By LARRY BALLWAHN | Wilton

Narrated through the eyes of several of the main characters, Jesmyn Ward’s 2017 novel “Sing Unburied Sing” is unique. Richie, one of the narrators, is a ghost, one of the unburied. It turns out that if your death was so violent that even God can’t look, your spirit wanders, looking for a way in. At the end of the book, at least part of the way is revealed.

The story is about a dysfunctional family that lives on a farm on the gulf coast of Mississippi. Some members of the family have the gift of “seeing.” In some the past, some the future and some the unburied. Add to this that the mother, Leonie, is drug addicted and visions abound. With a drug-addicted mother, Jojo and Kayla live with their grandparents, Mam and Pop. Leonie is in the picture from time to time usually to complicate things. Kayla has learned she can depend on Jojo, and she often needs to rely on him just to have her basic needs met. Mam explains that Leonie loves them but she “don’t know how to show it,” or feed them, for that matter.
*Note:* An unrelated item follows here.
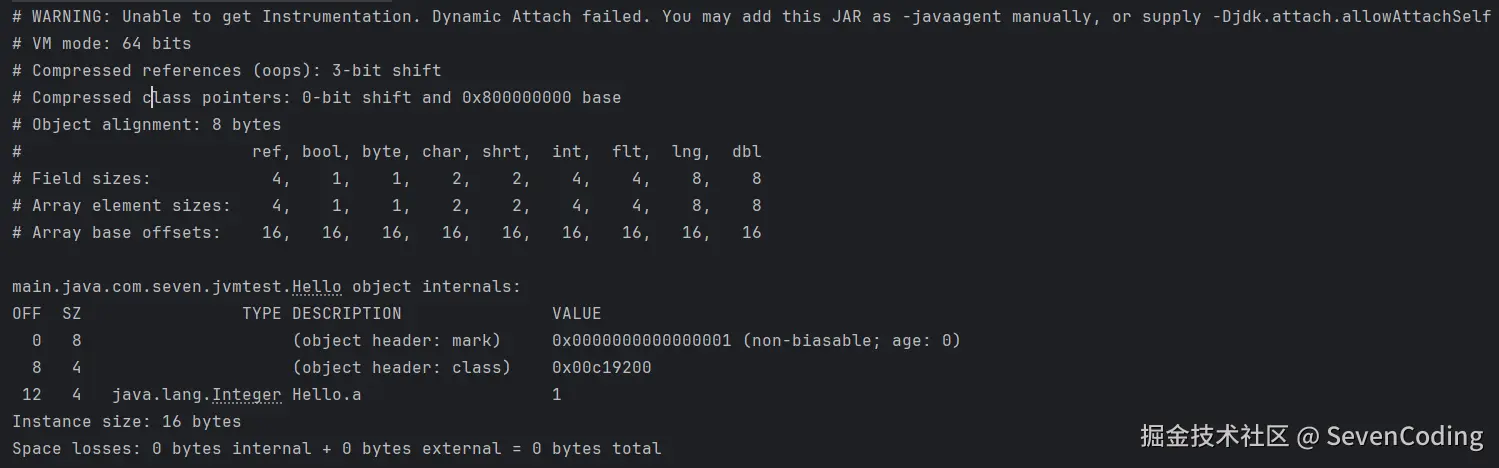The height and width of the screenshot is (468, 1499).
Task: Click the mark value 0x0000000000000001
Action: 641,341
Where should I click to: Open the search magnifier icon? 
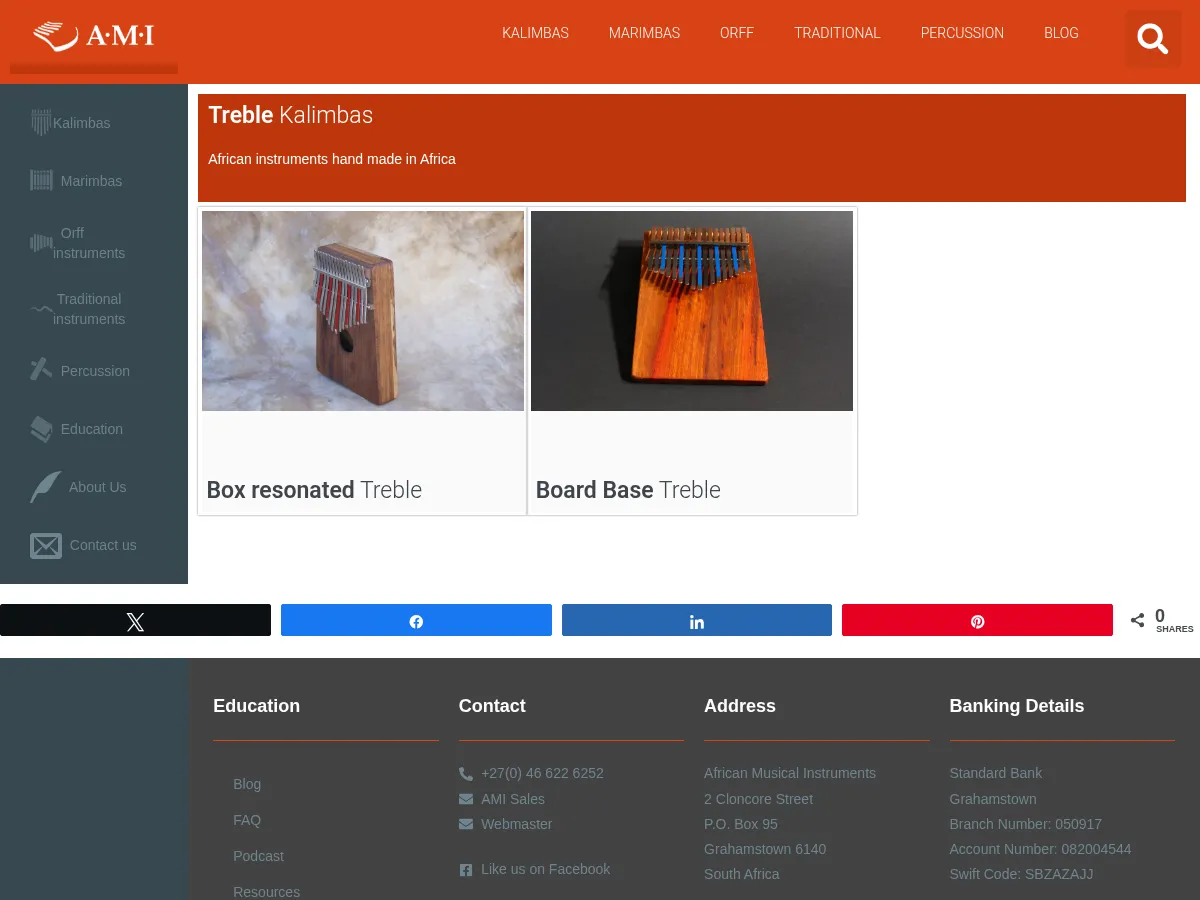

Pop has his hands full, as Mam is dying of cancer. When she has used all of healing knowledge she possesses on herself, she concludes that the end is near. She sets Leonie about assembling the things that will allow her to get to “the other side of the door.” Leonie assembles cemetery rocks and an assortment of household items believed to hasten the journey. The collection eventually works, and Mam’s dead son comes as an escort.

Central to the book is the trip to get Michael, white father of the children, just released from the penitentiary. It’s not clear why he was there, but it was likely drug related. The trip is seen through the eyes of several of the characters. It is most difficult for the children, as Leonie’s mind is on Michael’s return.

Not surprisingly, drugs play a part in this trip as well. As though there weren’t enough problems, the mixed-race relationship between Michael and Leonie is simply not accepted by Michael’s parents — so much for their role as grandparents.

It is made clear that Leonie’s parents, Mam and Pop, have raised Jojo well and that he serves as Kayla’s guardian. She, as it turns out, is key dealing with the unburied. The book gives us the gift of “vision” of sorts. We can “see” into another way of life, fortunately without having to live it.